It is a separate program that can be used through mqtt binding. (Just like zigbee2mqtt)
Please, see here.

Andrew_Rowe · December 13, 2020, 5:45pm

I know nothing about:
ambientweather1400ip, darksky, evohome, samsungtv, unifi, zoneminder

I used (or have used):
astro, chromecast, mqtt, ntp
astro, mqtt and ntp are all mature and used by bazillions of folks

chromecast… I would be immediately suspicious of

I’m guessing the two weather bindings are hitting the internet so…
Finally… remoteopenhab binding is brand new
I’m guessing you are federating both instances?
that is a brand new binding and I usually don’t ping people but @Lolodomo has been very eager to debug it so he might be able shed some light on this

Also lolodomo thank you for great binding that so many folks need to help bridge the gap to OH3

cinadr · December 13, 2020, 6:00pm

What might worth a mention is that I have a javascript rule (only this one). Can someone confirm that it does not contain any errors? I’ve got experience of a beginner only with javascript. Here’s the code:

var int cam = 0
if ((ZMServer_VideoMonitorId.state === UNDEF) || (ZMServer_VideoMonitorId.state === NULL) || (ZMServer_VideoMonitorId.state == "4")) {
  cam = 1
} else {
  cam = Integer::parseInt(ZMServer_VideoMonitorId.state.toString) + 1     
}
var String id = String::format("%d", cam)
ZMServer_VideoMonitorId.sendCommand(id)

It basically rotates four zoneminder cameras running this every 10 seconds. I disabled this as it has my suspicions. But I have to keep it disabled for at least a day to confirm this. It is based on zoneminder help page examples so the logic should not cause the binding to fail.

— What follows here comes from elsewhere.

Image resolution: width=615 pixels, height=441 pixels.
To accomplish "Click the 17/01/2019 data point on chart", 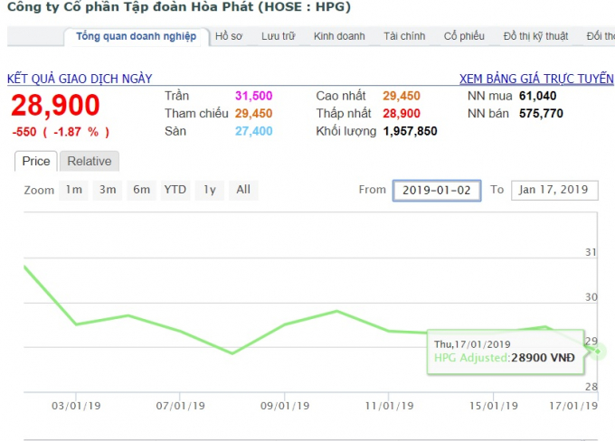I will point(598,351).
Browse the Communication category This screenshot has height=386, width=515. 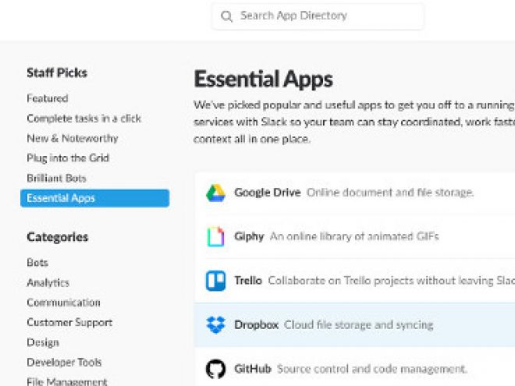64,303

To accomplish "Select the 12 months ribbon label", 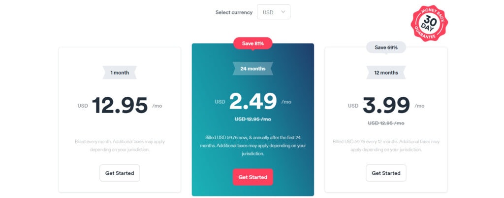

Bruce_Osborne · December 13, 2020, 6:14pm

Since you have Datacenter, I am surprised you are not running OH in a Hyper-V Linux VM. My production one is in a Debian Hyper-V VM.

cinadr · December 13, 2020, 8:40pm

This setup was generated by a problem with z-wave and zigbee usb sticks initially. I could not get working Windows USB sharing over network (no working set2net server or com2net signed driver, etc). And Hyper-V has no USB passthrough (planned to move to VMWare but I had no time to migrate everything. Now I have Zwave2MQTT and Zigbee2MQTT running on windows natively I can move openHAB to docker in Hyper-V. That is the plan right now.

Bruce_Osborne · December 13, 2020, 8:43pm

I am using a Z-Wave stick with the Windows driver on the Datacenter server. The resulting COM port is then bridged to my Hyper-V VM. Probably not ideal, but it works.

cinadr · December 14, 2020, 5:31am

Can you share some tips/links how to do that? Thank you, I would appreciate it…

Bruce_Osborne · December 14, 2020, 10:57am

My son owns the server. We worked on it some together but he manages it.

cinadr · December 20, 2020, 10:41am

Hi!

After testing for 6 days I think this may be a zoneminder binding issue. If I enable my rule to cycle 4 cameras every 10 seconds memory is accumulated and reaches 2-3 GB in a day. If I stop the rule the memory increase stops as well. CPU usage peaks only after reaching 2.2 GB memory allocation. I assume this is related to java garbage collection settings but I could not test this. If I restart OH3 with disabled rule memory usage stays at 1 GB and no CPU power consumed. Disabling other bindings or rules it has no effect on memory/CPU usage.

@mhilbush: Can you look into it? Do you need any more data with this? Where to file a bug report? I’m willing to test this further. Thank you.

J-N-K · December 20, 2020, 11:01am

Just to be sure: can you unlink the item from the channel and let the rule run? If memory usage stays low, it‘s the binding, otherwise it‘s rule engine or something like that.

mhilbush · December 20, 2020, 12:39pm

I’ve responded to you on the Zoneminder thread, where you also posted about this issue.